___ EXTRACTED ENTRIES

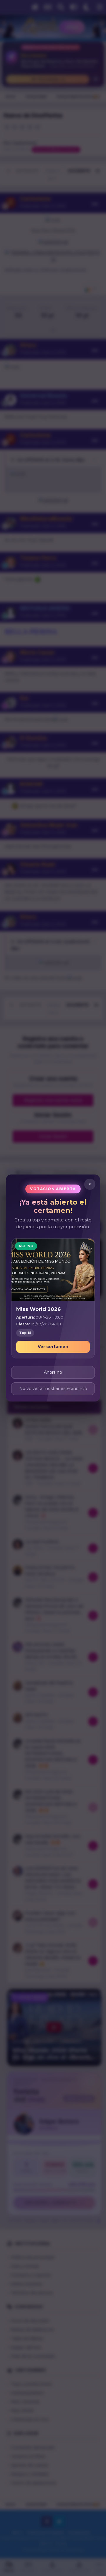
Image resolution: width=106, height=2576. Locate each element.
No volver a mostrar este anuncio (53, 1388)
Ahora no (53, 1372)
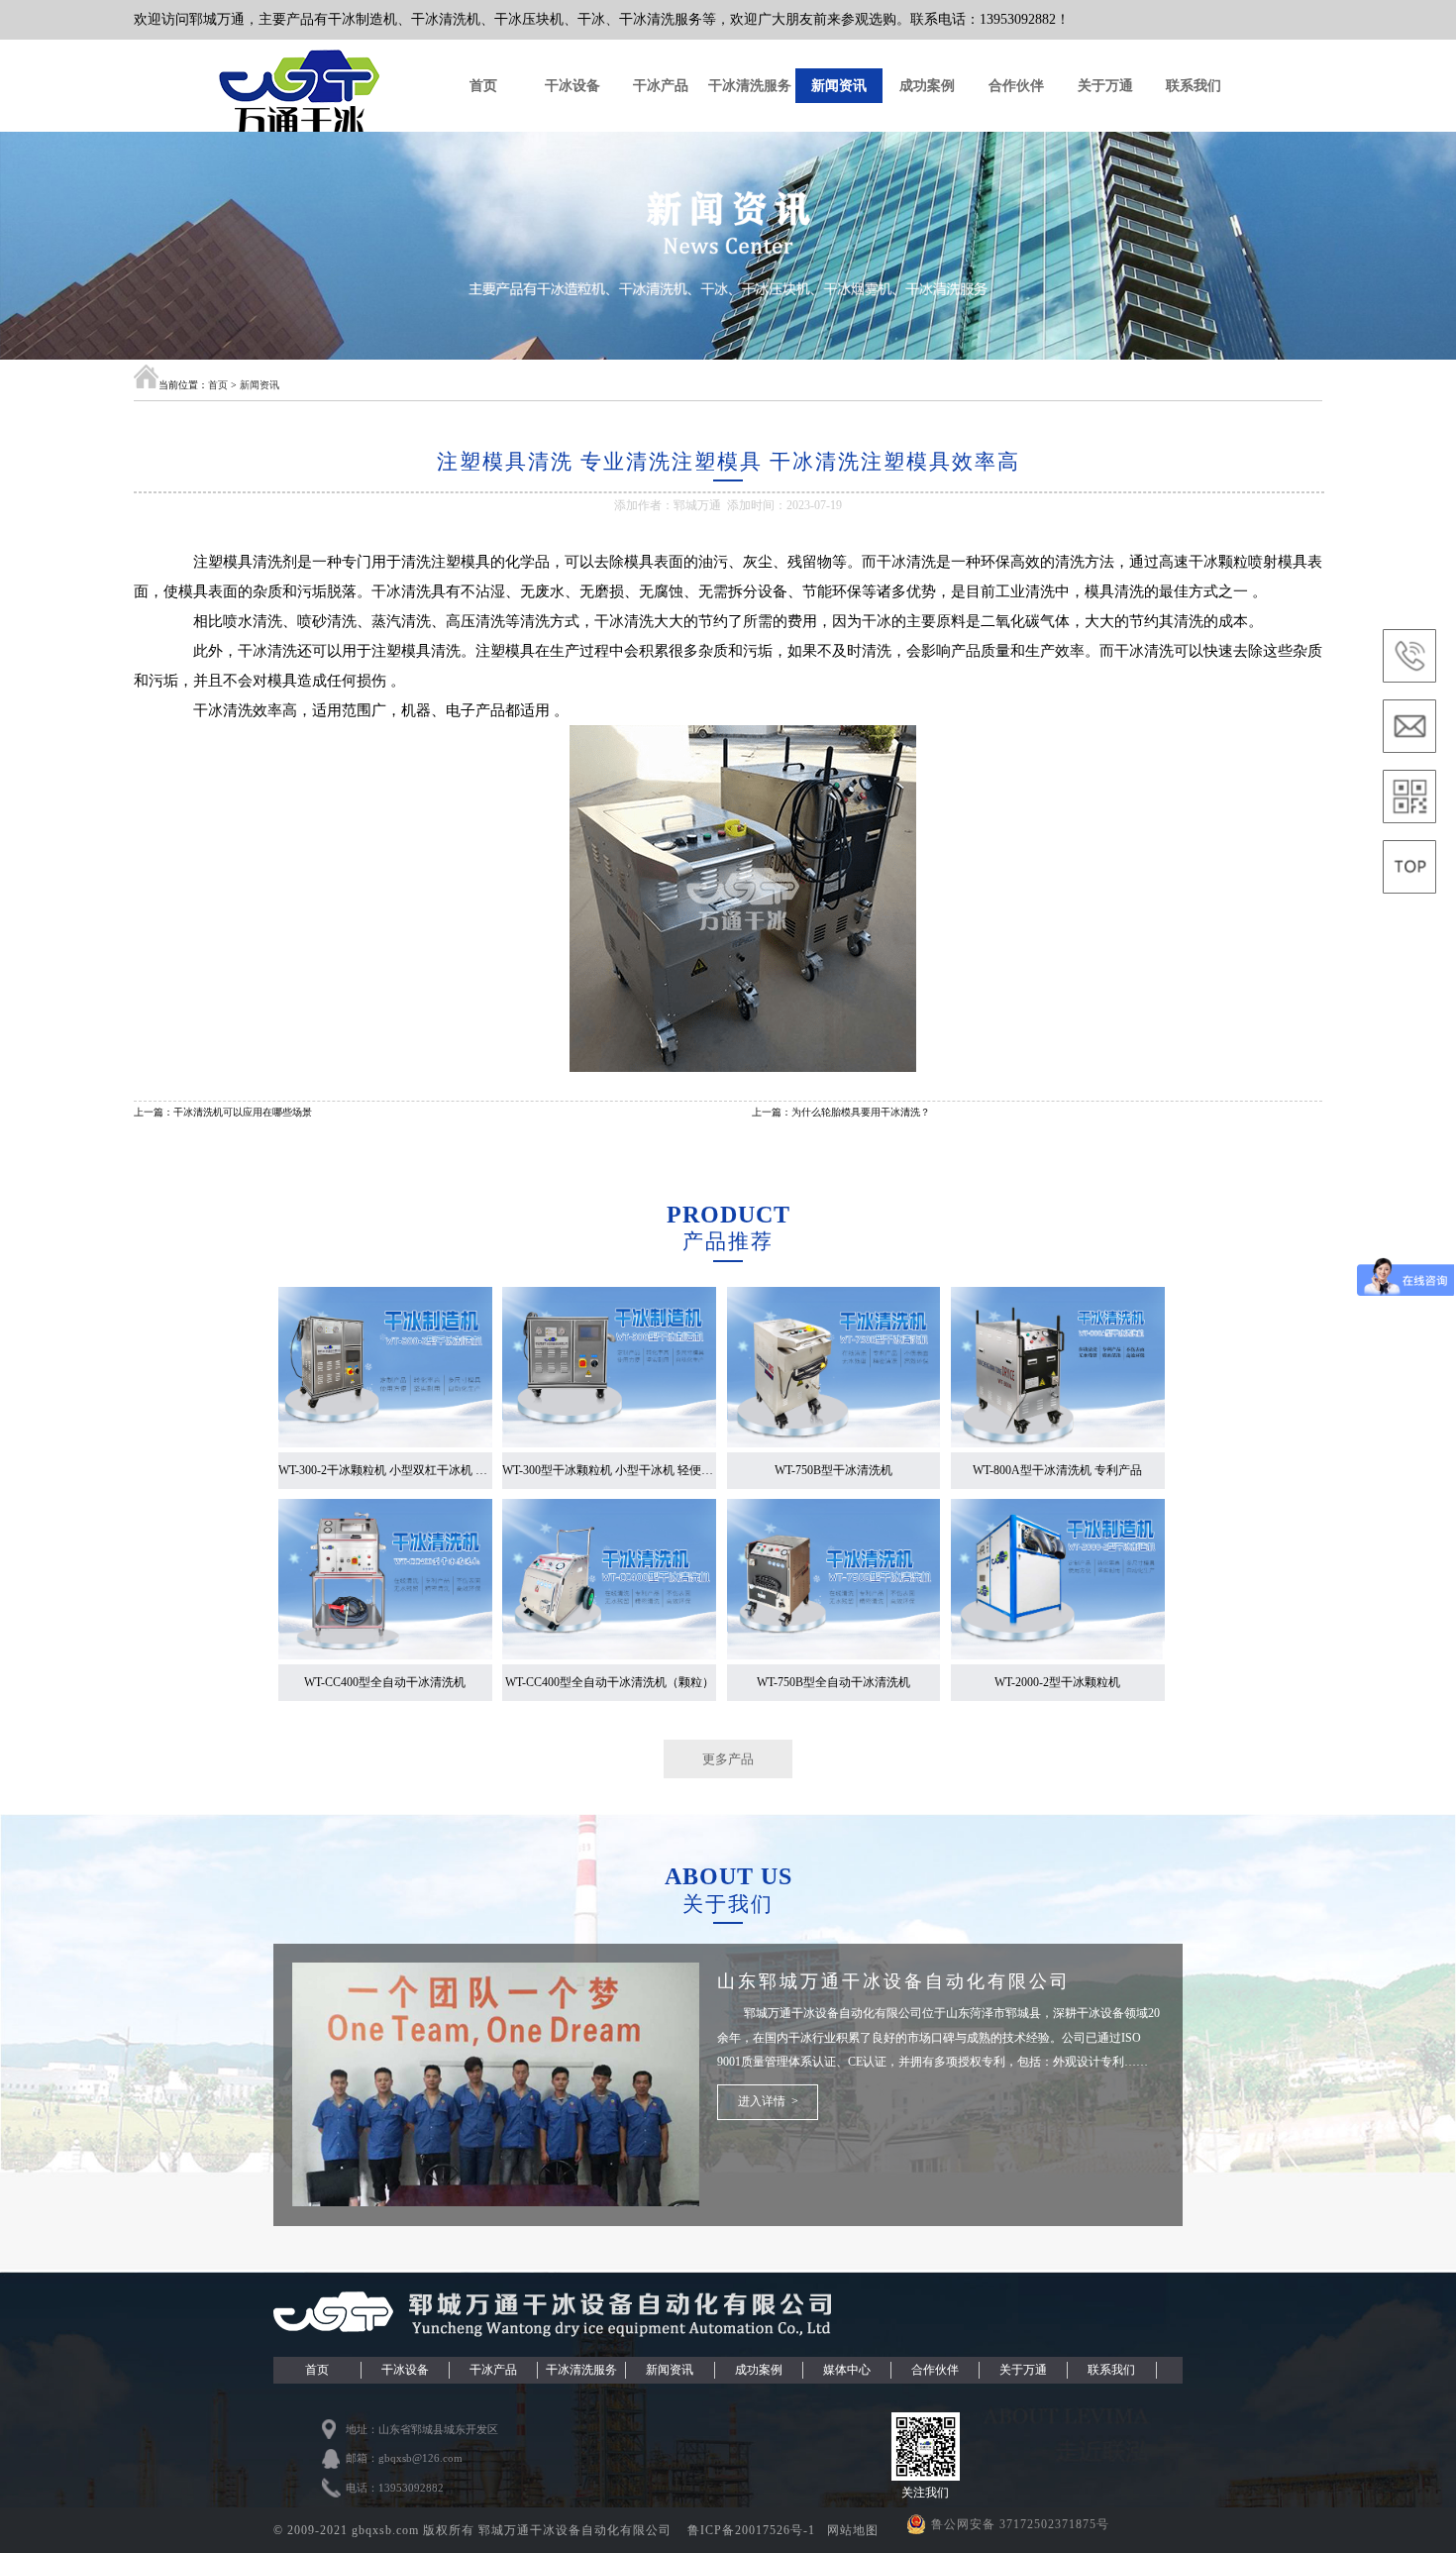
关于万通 (1105, 85)
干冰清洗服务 (749, 85)
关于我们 (728, 1904)
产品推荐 (728, 1241)
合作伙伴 (1016, 85)
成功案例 (927, 85)
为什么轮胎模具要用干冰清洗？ (860, 1112)
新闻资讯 (839, 85)
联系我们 (1193, 85)
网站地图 (853, 2530)
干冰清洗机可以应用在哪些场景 (242, 1112)
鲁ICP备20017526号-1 (753, 2530)
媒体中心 (847, 2370)
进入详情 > (768, 2101)
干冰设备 (572, 85)
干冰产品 (660, 85)
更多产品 (728, 1759)
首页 (483, 85)
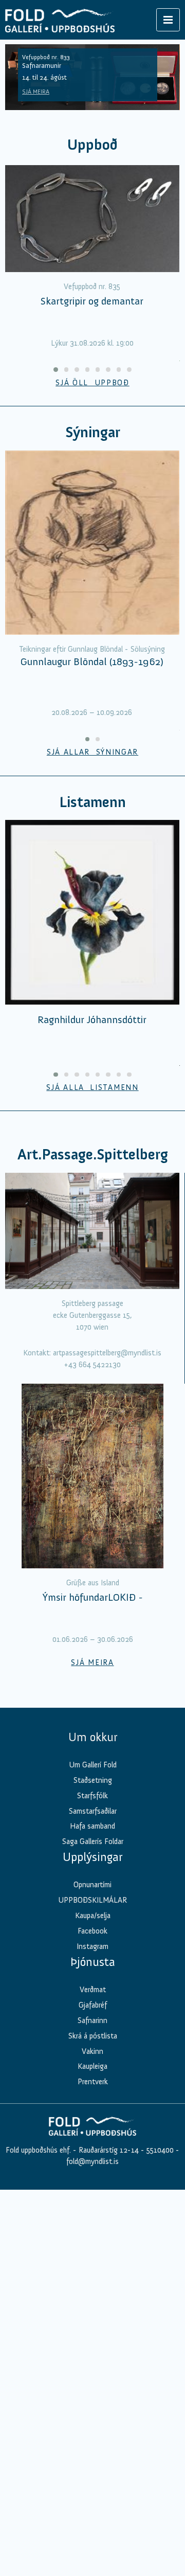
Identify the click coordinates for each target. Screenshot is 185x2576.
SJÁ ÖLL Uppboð (92, 382)
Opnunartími (92, 1884)
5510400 (160, 2150)
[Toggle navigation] (167, 19)
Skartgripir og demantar (92, 301)
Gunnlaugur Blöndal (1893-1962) (92, 661)
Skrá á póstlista (92, 2036)
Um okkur (92, 1737)
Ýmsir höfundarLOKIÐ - (93, 1597)
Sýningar (92, 432)
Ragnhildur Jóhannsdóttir (92, 1019)
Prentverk (93, 2081)
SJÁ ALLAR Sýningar (92, 752)
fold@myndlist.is (92, 2161)
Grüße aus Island (92, 1582)
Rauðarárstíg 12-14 (108, 2150)
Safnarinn (92, 2020)
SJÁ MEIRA (35, 91)
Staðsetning (92, 1780)
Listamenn (92, 802)
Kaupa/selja (92, 1915)
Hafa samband (92, 1826)
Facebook (92, 1931)
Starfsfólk (92, 1795)
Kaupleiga (92, 2066)
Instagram (92, 1946)
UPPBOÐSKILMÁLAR (92, 1900)
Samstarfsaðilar (93, 1811)
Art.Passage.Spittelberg (92, 1155)
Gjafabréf (93, 2005)
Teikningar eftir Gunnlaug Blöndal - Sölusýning (92, 649)
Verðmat (93, 1989)
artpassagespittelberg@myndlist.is (107, 1352)
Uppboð (92, 145)
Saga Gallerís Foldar (92, 1841)
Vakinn (92, 2051)
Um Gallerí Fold (93, 1764)
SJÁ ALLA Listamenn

______

TASK GOAL
Give back all of the data exactly, but not the pictures.

ANSWER TO THE EXERCISE
Image resolution: width=106, height=2576. Locate each element.
No volver a mostrar este anuncio (53, 1388)
Ahora no (53, 1372)
关于万通 (1105, 85)
干冰清洗服务 (749, 85)
关于我们 (728, 1904)
产品推荐 (728, 1241)
合作伙伴 (1016, 85)
成功案例 (927, 85)
为什么轮胎模具要用干冰清洗？ (860, 1112)
新闻资讯 (839, 85)
联系我们 (1193, 85)
网站地图 (853, 2530)
干冰清洗机可以应用在哪些场景 (242, 1112)
鲁ICP备20017526号-1 (753, 2530)
媒体中心 (847, 2370)
进入详情 > (768, 2101)
干冰设备 (572, 85)
干冰产品 (660, 85)
更多产品 (728, 1759)
首页 (483, 85)
Identify the click coordinates for each target. Screenshot is 185x2576.
SJÁ ÖLL Uppboð (92, 382)
Opnunartími (92, 1884)
5510400 (160, 2150)
[Toggle navigation] (167, 19)
Skartgripir og demantar (92, 301)
Gunnlaugur Blöndal (1893-1962) (92, 661)
Skrá á póstlista (92, 2036)
Um okkur (92, 1737)
Ýmsir höfundarLOKIÐ - (93, 1597)
Sýningar (92, 432)
Ragnhildur Jóhannsdóttir (92, 1019)
Prentverk (93, 2081)
SJÁ ALLAR Sýningar (92, 752)
fold@myndlist.is (92, 2161)
Grüße aus Island (92, 1582)
Rauðarárstíg 12-14 (108, 2150)
Safnarinn (92, 2020)
SJÁ MEIRA (35, 91)
Staðsetning (92, 1780)
Listamenn (92, 802)
Kaupa/selja (92, 1915)
Hafa samband (92, 1826)
Facebook (92, 1931)
Starfsfólk (92, 1795)
Kaupleiga (92, 2066)
Instagram (92, 1946)
UPPBOÐSKILMÁLAR (92, 1900)
Samstarfsaðilar (93, 1811)
Art.Passage.Spittelberg (92, 1155)
Gjafabréf (93, 2005)
Teikningar eftir Gunnlaug Blöndal - Sölusýning (92, 649)
Verðmat (93, 1989)
artpassagespittelberg@myndlist.is (107, 1352)
Uppboð (92, 145)
Saga Gallerís Foldar (92, 1841)
Vakinn (92, 2051)
Um Gallerí Fold (93, 1764)
SJÁ ALLA Listamenn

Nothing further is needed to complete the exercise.